Records from a data collection:
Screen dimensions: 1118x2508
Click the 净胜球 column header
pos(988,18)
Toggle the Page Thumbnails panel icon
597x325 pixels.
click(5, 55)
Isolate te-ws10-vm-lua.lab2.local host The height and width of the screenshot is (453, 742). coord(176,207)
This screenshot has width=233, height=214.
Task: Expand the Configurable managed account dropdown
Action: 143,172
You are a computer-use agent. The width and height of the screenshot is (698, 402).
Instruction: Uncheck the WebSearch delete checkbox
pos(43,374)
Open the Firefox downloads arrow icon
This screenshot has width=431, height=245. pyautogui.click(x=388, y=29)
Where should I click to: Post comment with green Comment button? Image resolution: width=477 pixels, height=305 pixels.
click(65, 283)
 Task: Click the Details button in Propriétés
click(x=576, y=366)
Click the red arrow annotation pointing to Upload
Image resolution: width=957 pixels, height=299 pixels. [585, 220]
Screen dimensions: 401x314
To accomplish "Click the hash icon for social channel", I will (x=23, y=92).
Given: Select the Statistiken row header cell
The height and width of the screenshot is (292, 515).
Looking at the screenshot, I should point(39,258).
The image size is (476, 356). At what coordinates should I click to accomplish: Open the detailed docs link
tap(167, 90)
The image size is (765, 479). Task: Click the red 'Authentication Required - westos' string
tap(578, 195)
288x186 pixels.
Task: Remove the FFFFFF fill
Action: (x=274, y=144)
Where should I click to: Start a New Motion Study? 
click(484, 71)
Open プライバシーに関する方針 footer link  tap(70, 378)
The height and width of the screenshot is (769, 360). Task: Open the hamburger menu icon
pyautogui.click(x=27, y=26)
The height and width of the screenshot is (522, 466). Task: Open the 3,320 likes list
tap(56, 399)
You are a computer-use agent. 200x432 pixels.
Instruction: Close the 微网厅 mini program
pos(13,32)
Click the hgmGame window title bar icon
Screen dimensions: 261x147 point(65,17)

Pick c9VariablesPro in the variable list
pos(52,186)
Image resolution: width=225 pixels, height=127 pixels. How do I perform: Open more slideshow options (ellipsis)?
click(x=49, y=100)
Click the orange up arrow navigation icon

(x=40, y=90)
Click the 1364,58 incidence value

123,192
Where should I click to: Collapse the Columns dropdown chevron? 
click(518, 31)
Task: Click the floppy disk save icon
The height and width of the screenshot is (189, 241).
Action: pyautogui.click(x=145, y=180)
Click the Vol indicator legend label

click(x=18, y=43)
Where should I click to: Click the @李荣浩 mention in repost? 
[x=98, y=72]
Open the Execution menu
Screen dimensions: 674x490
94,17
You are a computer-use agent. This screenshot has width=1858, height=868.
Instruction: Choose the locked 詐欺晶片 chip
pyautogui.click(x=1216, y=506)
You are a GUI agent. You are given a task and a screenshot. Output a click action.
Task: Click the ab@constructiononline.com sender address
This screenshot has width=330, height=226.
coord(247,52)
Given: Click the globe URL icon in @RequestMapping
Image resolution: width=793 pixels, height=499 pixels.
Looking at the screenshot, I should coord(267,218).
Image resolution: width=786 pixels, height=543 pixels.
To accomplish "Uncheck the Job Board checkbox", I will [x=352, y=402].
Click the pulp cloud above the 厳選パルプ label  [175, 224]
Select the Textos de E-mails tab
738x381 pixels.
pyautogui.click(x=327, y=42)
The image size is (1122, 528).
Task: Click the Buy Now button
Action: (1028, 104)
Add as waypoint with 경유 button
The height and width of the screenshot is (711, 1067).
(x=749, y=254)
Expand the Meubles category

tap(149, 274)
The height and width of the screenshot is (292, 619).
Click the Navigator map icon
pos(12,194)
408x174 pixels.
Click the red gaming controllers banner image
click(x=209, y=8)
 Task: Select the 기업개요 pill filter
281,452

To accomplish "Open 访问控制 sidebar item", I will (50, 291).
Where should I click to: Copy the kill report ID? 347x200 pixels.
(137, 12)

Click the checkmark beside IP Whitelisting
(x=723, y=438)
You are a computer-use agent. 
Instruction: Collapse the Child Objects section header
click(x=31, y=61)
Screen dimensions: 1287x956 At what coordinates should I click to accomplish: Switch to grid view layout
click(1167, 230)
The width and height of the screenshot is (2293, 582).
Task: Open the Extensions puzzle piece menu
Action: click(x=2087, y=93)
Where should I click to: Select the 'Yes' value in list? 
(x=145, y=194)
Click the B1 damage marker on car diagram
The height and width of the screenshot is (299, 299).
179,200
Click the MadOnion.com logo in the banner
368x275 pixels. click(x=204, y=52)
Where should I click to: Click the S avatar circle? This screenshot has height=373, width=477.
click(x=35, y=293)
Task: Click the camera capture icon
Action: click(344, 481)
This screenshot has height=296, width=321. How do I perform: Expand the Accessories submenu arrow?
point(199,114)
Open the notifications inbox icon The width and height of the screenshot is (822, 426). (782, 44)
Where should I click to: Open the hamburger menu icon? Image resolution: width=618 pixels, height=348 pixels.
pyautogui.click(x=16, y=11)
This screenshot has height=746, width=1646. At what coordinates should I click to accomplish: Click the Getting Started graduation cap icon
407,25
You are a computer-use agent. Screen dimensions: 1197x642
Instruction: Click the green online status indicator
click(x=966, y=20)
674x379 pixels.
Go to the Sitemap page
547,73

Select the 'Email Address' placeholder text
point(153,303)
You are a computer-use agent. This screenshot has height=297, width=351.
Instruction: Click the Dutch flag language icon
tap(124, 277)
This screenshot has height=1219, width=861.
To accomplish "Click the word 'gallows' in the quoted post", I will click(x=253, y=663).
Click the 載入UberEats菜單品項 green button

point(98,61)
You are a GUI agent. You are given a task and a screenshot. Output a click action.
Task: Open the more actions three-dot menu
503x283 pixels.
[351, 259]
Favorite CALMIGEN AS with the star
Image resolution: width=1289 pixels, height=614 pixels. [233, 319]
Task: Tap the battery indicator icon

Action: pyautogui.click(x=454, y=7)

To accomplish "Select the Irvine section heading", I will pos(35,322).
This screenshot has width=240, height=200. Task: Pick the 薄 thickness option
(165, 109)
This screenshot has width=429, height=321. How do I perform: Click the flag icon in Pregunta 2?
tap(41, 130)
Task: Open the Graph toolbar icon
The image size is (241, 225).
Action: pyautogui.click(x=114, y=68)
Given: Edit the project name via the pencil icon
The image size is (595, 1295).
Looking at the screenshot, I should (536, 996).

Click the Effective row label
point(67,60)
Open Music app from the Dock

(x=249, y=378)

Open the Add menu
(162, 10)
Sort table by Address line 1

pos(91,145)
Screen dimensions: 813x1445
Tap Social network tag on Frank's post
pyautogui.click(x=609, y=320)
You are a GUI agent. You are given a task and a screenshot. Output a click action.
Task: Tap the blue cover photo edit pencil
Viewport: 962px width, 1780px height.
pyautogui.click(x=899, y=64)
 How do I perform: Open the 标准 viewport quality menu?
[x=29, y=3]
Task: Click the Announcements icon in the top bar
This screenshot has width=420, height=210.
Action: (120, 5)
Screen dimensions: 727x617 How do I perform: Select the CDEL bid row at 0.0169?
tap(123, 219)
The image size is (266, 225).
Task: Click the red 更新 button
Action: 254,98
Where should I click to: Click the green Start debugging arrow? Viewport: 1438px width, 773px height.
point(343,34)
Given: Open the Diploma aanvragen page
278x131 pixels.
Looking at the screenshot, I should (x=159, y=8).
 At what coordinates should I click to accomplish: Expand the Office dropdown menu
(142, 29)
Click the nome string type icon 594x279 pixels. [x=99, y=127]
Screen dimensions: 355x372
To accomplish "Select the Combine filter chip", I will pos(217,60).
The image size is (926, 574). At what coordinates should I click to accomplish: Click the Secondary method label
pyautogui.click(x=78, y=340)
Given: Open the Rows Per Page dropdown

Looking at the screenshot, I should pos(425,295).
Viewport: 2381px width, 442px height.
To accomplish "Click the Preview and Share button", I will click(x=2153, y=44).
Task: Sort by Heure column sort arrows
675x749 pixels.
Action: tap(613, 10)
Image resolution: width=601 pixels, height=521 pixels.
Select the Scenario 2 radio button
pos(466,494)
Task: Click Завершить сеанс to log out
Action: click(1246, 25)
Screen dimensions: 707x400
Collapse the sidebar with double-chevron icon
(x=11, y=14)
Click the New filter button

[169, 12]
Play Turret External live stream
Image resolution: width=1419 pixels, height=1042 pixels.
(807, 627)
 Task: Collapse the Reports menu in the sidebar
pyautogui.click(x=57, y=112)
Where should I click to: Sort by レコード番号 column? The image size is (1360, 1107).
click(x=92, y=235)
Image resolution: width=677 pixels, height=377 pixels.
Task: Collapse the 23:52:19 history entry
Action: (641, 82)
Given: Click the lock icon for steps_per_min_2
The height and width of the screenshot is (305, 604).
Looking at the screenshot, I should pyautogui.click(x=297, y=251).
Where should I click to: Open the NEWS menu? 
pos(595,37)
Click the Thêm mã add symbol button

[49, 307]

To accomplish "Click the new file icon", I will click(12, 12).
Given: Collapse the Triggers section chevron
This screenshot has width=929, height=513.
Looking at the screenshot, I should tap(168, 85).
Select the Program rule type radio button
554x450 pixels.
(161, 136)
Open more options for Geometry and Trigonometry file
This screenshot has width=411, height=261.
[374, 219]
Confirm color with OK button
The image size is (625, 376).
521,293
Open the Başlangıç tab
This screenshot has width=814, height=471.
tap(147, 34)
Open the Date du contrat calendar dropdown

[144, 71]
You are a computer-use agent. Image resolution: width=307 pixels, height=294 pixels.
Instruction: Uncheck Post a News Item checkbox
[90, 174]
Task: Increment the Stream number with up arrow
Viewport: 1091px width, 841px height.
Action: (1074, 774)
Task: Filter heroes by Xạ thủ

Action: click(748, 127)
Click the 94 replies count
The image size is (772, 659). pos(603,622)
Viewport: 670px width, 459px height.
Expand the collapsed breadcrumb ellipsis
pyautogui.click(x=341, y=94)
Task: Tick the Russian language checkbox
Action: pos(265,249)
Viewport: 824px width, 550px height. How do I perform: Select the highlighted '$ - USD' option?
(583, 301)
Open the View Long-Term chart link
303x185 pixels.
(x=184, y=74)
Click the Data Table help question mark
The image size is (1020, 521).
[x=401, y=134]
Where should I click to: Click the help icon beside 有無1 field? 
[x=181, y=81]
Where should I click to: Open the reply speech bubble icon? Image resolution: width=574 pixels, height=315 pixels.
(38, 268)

Task prompt —
Could you state how many lines above include the word "type"? Reply with that number alone.

Reply —
2